Source excerpt:
## BEGIN

According to a second embodiment, it can be provided that the second conical surface has a second bulge that is axially opposite to the first conical surface and thus a second protrusion which is convex axially opposite the space to be sealed. In such a case, the second conical surface is just as well protected from undesired deformation and / or wrinkling when the machine element to be sealed is extended, as is the first conical surface when the machine element to be sealed is retracted. Such a configuration of the second conical surface can be considered in particular if the pressure conditions on the face on both sides of the sealing ring change dynamically during the intended use of the sealing ring, for example reversing and / or high frictional forces, for example mixed friction, etc. result from the translational movement.

The first protrusion has a radius that is 3 mm to 9 mm. The second protrusion can have a radius that is 3 mm to 9 mm. The size of such radii has proven to be advantageous. The radii are sufficiently large to practically avoid deformation / wrinkling on the respective conical surfaces.
If the radius were smaller than 3 mm, it would be disadvantageous that the contact stress gradient would be smaller and thus a higher, undesired leakage would occur.
In contrast, if the radius were greater than 9 mm, the convexly formed first protrusion would no longer differ significantly from a flat conical surface and would also have its disadvantageous usage properties, such as wrinkling during normal use.

The first protrusion and / or the second protrusion can be designed to merge into the sealing edge of the sealing lip without an abrupt change in direction. The service life of such a sealing ring is extended by such a design. Notch stresses which reduce the service life when the machine element to be sealed is retracted and extended can thereby be prevented.

## END

Dataset content:
## BEGIN

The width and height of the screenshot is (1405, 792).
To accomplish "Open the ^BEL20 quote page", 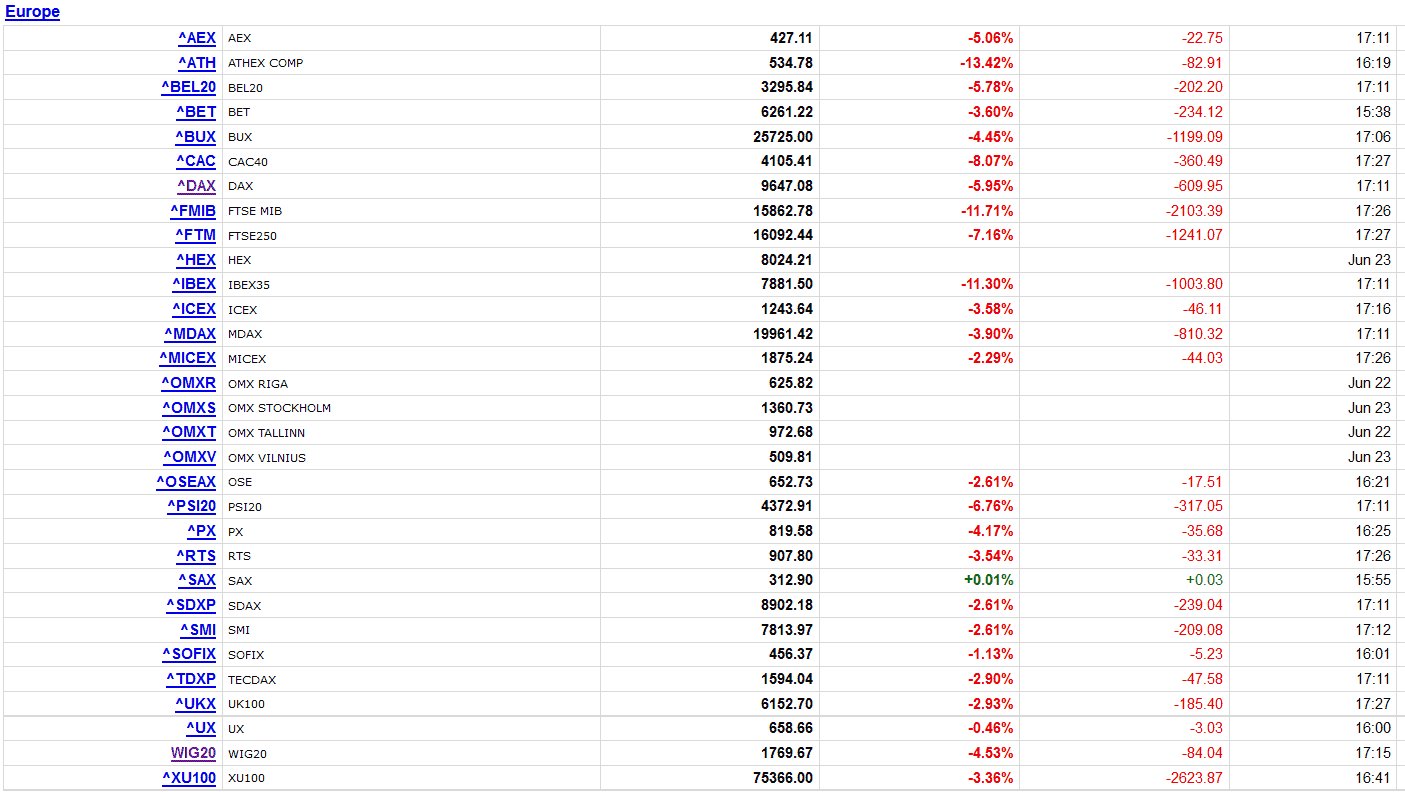I will click(x=188, y=87).
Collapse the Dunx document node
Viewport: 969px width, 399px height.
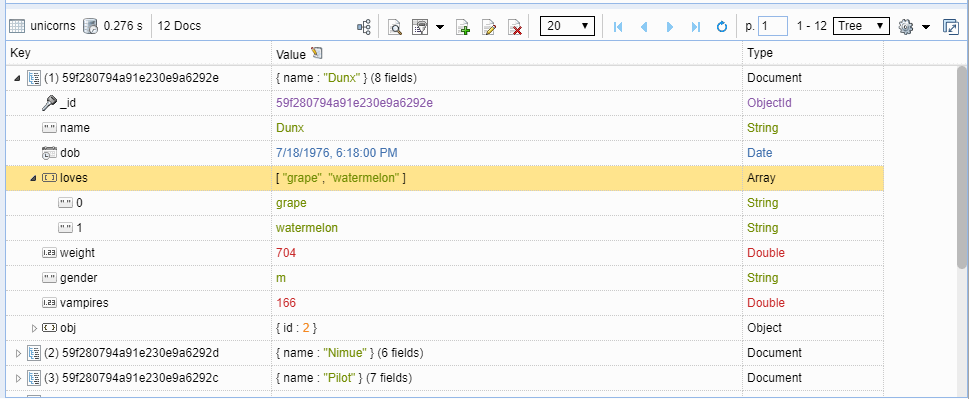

## END

Brief 1: Reproduce the sealing ring passage word for word, from "If the radius were smaller" to "thereby be prevented.".
Brief 2: Carry the sealing ring passage forward, beginning right after its final sentence.

Expected output 1:
If the radius were smaller than 3 mm, it would be disadvantageous that the contact stress gradient would be smaller and thus a higher, undesired leakage would occur.
In contrast, if the radius were greater than 9 mm, the convexly formed first protrusion would no longer differ significantly from a flat conical surface and would also have its disadvantageous usage properties, such as wrinkling during normal use.

The first protrusion and / or the second protrusion can be designed to merge into the sealing edge of the sealing lip without an abrupt change in direction. The service life of such a sealing ring is extended by such a design. Notch stresses which reduce the service life when the machine element to be sealed is retracted and extended can thereby be prevented.

Expected output 2:
The sealing edge can have a sealing edge radius which is 0.1 mm to 0.4 mm. The sealing edge radius has a direct influence on the contact stress gradient. Due to the large sealing edge radius for sealing edges compared to U-rings, a high degree of robustness against wear is implemented and thus the same contact stress gradient curve is achieved over a long period of time. This in turn results in the same lubrication of the sealing lip over a long period of time. The sealing ring has a long service life at vacuum and pressures of approx. 150 bar. This is not possible with radial shaft seals or U-rings.

Compared to smaller sealing edge radii, the abrasive wear on the sealing edge is also reduced.

The sealing ring can be designed in one piece and of the same material. The advantage here is that the sealing ring can be produced simply and inexpensively. It is also advantageous that the sealing ring can be recycled according to type after its useful life.

On the side facing radially away from the sealing edge, a statically loaded sealing bead is arranged on the end face on both sides of the sealing ring, an undercut being arranged axially between the sealing beads. The sealing beads axially on both sides of the undercut ensure, on the one hand, a static sealing of the installation space and, on the other hand - together with the convex protrusion of the first conical surface - ensure that the sealing ring is arranged in the installation space so that it cannot tip over during its intended use. The security against tilting of the sealing ring is increased the further the sealing beads are arranged axially on the end faces of the sealing ring.

The sealing beads can each have a sealing bead radius on the end face of the sealing ring which is 0.05 mm to 0.6 mm, the undercut being formed by a concave bulge. The comparatively small sealing bead radii make the sealing ring particularly secure against tilting within the installation space.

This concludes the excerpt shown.